その背景にあるのが、私が「大人の体験格差」と呼んでいる現象です。今日はそのあたりを、丁寧に書いてみたいと思います。
情報過多のなかで、止まってしまう
情報が手に入りすぎるがゆえに、「もう知った気になる」が起きやすくなっています。
本を読んだ、動画を見た、誰かのインタビューを聞いた。そのつもりで満足してしまって、自分でやってみる前に、別の情報に移ってしまう。これを繰り返していると、知識は増えるのに、自分の手応えはまったく増えていない、という状態になります。
体験格差は、子どもだけの話ではない
「体験格差」という言葉は、子どもの教育格差の文脈で使われることが多い言葉です。
でも実は、大人にも同じような格差が、ひそかに広がっています。「やってみた」を持っている人と、「知っている」だけで止まっている人。長く続くと、両者の差は本当に大きくなっていきます。
知識と実践のあいだには、深い谷がある
「読んだ」「聞いた」と、「実際にやってみた」のあいだには、思っているより深い谷があります。
頭で理解していることと、身体で動けることは、まったく別のスキルです。

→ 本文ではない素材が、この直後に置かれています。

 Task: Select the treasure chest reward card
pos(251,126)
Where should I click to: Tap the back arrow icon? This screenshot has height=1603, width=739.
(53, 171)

話せるけれど動けない。説明できるけれど、初手が出ない。自分自身、何度も経験してきました。動いて初めて、知識は身体に染みていきます。
オフラインの場が、実は近道になる
こうした体験格差を埋めていくときに、私が頼りにしているのが、オフラインのワークショップやコミュニティです。

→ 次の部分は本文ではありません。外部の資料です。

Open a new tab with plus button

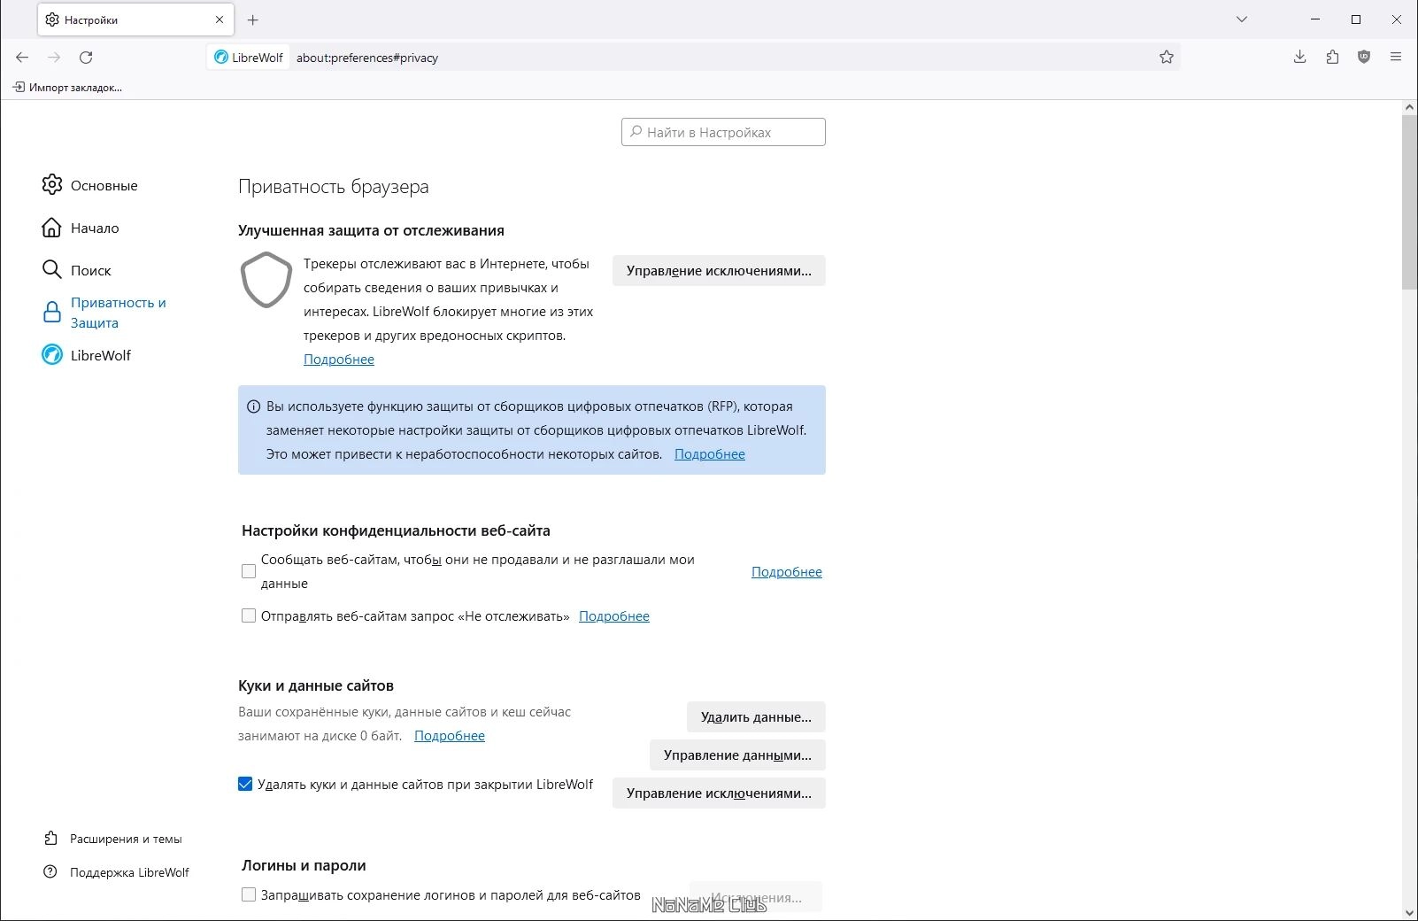click(x=253, y=19)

ひとりで動こうとすると、つい先延ばしになるものでも、誰かと一緒の時間と場所だと、不思議と一歩を踏み出しやすくなります。仲間がいるという感覚が、最初のハードルをぐっと下げてくれるんですよね。
小さな行動の一歩が、未来を動かす
大人の体験格差を埋めていく特別な近道はなくて、結局は小さな「やってみた」を積み重ねていくしかありません。
でも、その一歩は、思っているよりずっと大きいです。一回でも動いてみた人と、動いていない人とでは、見える景色が違ってきます。情報を集めるのを少しお休みして、いまの自分が小さく動ける場所を、丁寧に探してみてほしいと思います。